One serious adverse event has been reported. A person experienced an anaphylactic-like event characterized by mouth and tongue swelling during both an initial event and an event 2 weeks later following a second exposure. [Note: Allergy history of this person is not available.]
It is important to note that allergic reactions can occur with virtually all foods, dietary supplements, natural health products, and drugs. Given the data available, the apparent rate of allergic reaction does not appear to be higher with COLD-fX than with many other substances in common use such as foods, dietary supplements, or drugs.
Other reported reactions or adverse side effects have not formed patterns suggesting causal linkage to COLD-fX. These include headache, insomnia, dizziness, drowsiness, confusion, nausea, vomiting, abdominal pain, diuresis, lowered blood pressure, and joint pain. As these could all easily be due to underlying health conditions, causal linkage is considered possible, but unlikely.
An assortment of small studies, including those detailed in the full monograph, have failed to find any substantial dose-dependent or serious adverse effects attributable to CVT-E002 or conventional full-spectrum P. quinquefolius extracts. It appears reasonable to conclude that serious adverse effects from CVT-E002 are unlikely because of the following: (1) CVT-E002 is comprised primarily of oligosaccharides and polysaccharides, complex sugars which are generally recognized as safe; (2) randomized trial and post-marketing surveillance data are reassuring regarding safety; and (3) the overall safety record of ginseng products is good to excellent.

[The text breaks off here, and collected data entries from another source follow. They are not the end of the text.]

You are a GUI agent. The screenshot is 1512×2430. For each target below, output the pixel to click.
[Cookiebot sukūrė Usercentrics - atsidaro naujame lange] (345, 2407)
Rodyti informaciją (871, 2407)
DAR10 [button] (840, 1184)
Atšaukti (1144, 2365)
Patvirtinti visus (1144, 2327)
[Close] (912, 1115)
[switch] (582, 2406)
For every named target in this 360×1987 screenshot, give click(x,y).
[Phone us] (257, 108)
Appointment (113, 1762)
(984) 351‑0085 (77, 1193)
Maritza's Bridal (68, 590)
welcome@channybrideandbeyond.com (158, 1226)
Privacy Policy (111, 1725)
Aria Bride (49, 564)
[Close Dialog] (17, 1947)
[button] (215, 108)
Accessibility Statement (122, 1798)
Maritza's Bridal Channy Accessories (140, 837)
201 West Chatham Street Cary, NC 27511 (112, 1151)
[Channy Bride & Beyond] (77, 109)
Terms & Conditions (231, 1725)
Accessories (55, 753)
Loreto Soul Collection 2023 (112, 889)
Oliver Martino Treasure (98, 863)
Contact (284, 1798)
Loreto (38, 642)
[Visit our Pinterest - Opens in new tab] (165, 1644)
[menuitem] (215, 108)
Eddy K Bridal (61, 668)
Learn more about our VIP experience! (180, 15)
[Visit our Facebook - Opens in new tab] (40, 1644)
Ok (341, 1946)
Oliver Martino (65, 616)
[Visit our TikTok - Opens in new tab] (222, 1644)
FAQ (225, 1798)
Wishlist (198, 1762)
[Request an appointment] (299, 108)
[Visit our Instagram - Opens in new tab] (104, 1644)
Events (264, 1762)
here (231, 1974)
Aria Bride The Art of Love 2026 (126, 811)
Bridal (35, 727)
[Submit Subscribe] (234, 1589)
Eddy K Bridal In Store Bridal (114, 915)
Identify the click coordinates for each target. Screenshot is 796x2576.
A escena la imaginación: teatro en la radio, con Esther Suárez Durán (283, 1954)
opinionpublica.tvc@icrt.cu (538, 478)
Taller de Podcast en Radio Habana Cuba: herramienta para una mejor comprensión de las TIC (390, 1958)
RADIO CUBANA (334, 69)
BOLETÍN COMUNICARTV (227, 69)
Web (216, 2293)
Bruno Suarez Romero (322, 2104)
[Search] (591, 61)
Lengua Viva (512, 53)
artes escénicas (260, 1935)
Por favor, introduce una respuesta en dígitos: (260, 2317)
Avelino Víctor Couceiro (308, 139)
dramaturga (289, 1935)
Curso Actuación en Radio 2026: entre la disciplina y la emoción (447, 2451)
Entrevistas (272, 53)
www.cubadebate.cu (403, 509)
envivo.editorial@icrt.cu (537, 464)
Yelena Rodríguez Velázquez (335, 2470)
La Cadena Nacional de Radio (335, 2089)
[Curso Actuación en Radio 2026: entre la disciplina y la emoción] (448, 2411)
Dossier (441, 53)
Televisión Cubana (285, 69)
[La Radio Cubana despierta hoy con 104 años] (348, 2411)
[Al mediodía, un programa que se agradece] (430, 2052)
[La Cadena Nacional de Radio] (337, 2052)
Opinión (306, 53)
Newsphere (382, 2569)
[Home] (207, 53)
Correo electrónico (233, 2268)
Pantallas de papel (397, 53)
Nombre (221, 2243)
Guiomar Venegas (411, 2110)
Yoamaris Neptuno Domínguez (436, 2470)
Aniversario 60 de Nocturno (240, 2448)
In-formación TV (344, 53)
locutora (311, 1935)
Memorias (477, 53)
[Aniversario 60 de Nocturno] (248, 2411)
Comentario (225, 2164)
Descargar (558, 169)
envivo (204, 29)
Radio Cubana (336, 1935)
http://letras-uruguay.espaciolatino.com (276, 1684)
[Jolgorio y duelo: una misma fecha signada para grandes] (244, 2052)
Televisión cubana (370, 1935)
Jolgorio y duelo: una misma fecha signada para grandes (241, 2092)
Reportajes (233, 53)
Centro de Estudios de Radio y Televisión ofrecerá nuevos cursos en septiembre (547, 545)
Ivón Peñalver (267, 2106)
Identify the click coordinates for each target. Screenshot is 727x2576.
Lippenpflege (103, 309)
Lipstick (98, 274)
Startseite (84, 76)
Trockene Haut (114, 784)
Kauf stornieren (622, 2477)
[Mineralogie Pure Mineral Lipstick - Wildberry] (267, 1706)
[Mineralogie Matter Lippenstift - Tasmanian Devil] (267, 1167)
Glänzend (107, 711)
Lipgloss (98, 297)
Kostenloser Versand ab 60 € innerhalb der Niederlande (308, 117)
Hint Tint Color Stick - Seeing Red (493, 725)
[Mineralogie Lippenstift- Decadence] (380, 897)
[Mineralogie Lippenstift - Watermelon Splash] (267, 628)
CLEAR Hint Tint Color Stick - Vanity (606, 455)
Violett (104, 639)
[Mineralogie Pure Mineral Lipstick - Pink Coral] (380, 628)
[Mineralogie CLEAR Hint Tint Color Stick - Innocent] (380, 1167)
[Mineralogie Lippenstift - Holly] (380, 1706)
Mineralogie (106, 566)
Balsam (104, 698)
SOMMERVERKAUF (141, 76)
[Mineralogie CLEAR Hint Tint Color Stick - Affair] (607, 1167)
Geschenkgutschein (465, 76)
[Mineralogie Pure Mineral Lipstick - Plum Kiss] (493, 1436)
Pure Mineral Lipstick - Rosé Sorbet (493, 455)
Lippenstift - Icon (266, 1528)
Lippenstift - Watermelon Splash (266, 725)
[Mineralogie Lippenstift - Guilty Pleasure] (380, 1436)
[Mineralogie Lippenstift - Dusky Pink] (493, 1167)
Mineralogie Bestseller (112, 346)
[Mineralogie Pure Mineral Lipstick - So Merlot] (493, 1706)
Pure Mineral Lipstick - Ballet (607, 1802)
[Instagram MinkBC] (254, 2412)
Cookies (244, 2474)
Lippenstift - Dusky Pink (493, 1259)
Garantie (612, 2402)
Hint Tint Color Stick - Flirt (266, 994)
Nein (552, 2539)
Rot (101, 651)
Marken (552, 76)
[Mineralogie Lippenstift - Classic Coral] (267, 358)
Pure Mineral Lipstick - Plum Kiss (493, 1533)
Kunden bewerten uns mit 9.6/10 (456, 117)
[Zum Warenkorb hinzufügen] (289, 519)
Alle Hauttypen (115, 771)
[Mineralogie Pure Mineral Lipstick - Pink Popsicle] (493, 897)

There are no known specific drug interactions for CVT-E002/ COLD-fX. Limited animal and in vitro studies have found no effect of CVT-E002 on cytochrome P450 isoenzymes, an important source of drug-drug and herb-drug interactions. Based on studies with different preparations of American ginseng root, theoretical concerns may exist for patients taking warfarin, digoxin, insulin, and oral hypoglycemic medications. No interactions of this kind have been reported to date for this product in clinical studies or post-market surveillance.
Three randomized controlled clinical trials have tested CVT-E002/ COLD-fX for prevention of acute respiratory infection (ARI). Two of these, which are perhaps best classified as preliminary or phase 2 trials, were in elderly adults. The third, which can be classified as a confirmatory or phase 3 trial, tested COLD-fX among 323 adults aged 18 to 65. All three of these found some evidence of preventive efficacy. Two small, unpublished and preliminary trials have tested COLD-fX for prevention of ARI and immune modulating effects in athletes. More details are available in the full monograph.